Once upon a time, security of our systems was up to us to manage. Choosing a more secure system against malware, making smart installations and regularly updates of the software, backing up data, hardening the OS and encrypting the disks was a good way to live secure with our data.
Today this scenario has changed or, better to say, extended. To be clear, all of the previous steps are today valid to build your local system but the reality is that only a little bunch of our data resides in our property memory devices.
A big part of our life is stored somewhere far away from us, managed by someone we don’t know in a system we miss the implementation design where happens things we are totally unaware of!
For many computer users this is not a problem because is clear that the security implemented by Google or Facebook is far better than the security unimplemented on their system. The problem is that they do not own physically their data anymore, they are only allowed to use and sometimes backup their data.
From the point of view of a pirate, is maybe harder to attack Google than you but Google or Yahoo or Facebook or Twitter are all well known target while often you are not!

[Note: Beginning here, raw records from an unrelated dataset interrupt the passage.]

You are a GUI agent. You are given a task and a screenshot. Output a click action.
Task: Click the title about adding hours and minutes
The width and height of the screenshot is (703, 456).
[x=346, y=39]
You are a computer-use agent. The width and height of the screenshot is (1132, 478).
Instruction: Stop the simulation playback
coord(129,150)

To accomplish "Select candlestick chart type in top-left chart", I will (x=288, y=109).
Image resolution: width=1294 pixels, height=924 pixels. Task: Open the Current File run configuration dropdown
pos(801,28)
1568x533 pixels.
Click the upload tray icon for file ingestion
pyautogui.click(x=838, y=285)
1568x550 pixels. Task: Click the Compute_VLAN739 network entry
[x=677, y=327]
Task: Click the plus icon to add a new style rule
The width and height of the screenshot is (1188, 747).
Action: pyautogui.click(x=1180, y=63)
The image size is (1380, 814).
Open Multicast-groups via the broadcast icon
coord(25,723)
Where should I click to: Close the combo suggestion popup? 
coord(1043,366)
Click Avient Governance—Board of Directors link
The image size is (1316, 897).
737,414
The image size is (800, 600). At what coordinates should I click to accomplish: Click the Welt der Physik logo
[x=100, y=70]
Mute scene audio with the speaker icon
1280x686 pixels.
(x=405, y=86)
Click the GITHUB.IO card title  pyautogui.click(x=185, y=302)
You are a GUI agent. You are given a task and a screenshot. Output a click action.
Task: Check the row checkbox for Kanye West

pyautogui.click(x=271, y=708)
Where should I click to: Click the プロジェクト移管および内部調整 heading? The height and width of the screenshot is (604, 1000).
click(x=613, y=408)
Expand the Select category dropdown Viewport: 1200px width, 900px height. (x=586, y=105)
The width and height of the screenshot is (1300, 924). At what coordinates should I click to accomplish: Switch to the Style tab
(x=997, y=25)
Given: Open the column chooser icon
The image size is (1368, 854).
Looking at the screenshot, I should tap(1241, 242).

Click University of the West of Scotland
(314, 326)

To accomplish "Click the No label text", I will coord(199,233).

Cracking BigG database would translate in the access to everyone’s emails stored in their user accounts. Once, when you have your mail on your computer, a pirate should attack your system or Mr. Brown’s system to access Mr. Brown’s emails. In the past, attacking a pop3 server didn’t affect the mails you’ve already downloaded, your past correspondence. Now, accessing to your online mailbox may reveal ten or more years of discussions, contacts and private informations.
Years ago PlayStation Network was cracked and the damage was not only related to gaming activities of the users involved but also in their sensible data like credit card number, usernames and passwords. These passwords (often stored in their hash counterpart) once cracked may reveal a keyword used to access to many services because users tend to use the same password or similar passwords for many logins. So a cracker burgling a wide database of passwords may access to a wide database of lives!
So today we need to trust to security provided by services we use but this should not be a blind trust. We already have responsibility in our data protection, preventing our identity and life to be stolen when corporation’s security fails. And this will be achieved by smart use of privacy technologies like cryptography, correct use of authentication systems ad using different passwords for different services.
Also, most important, put your data on the Internet but “only” what you need to access from the cloud. Do not abuse of the cloud and maintain your privacy.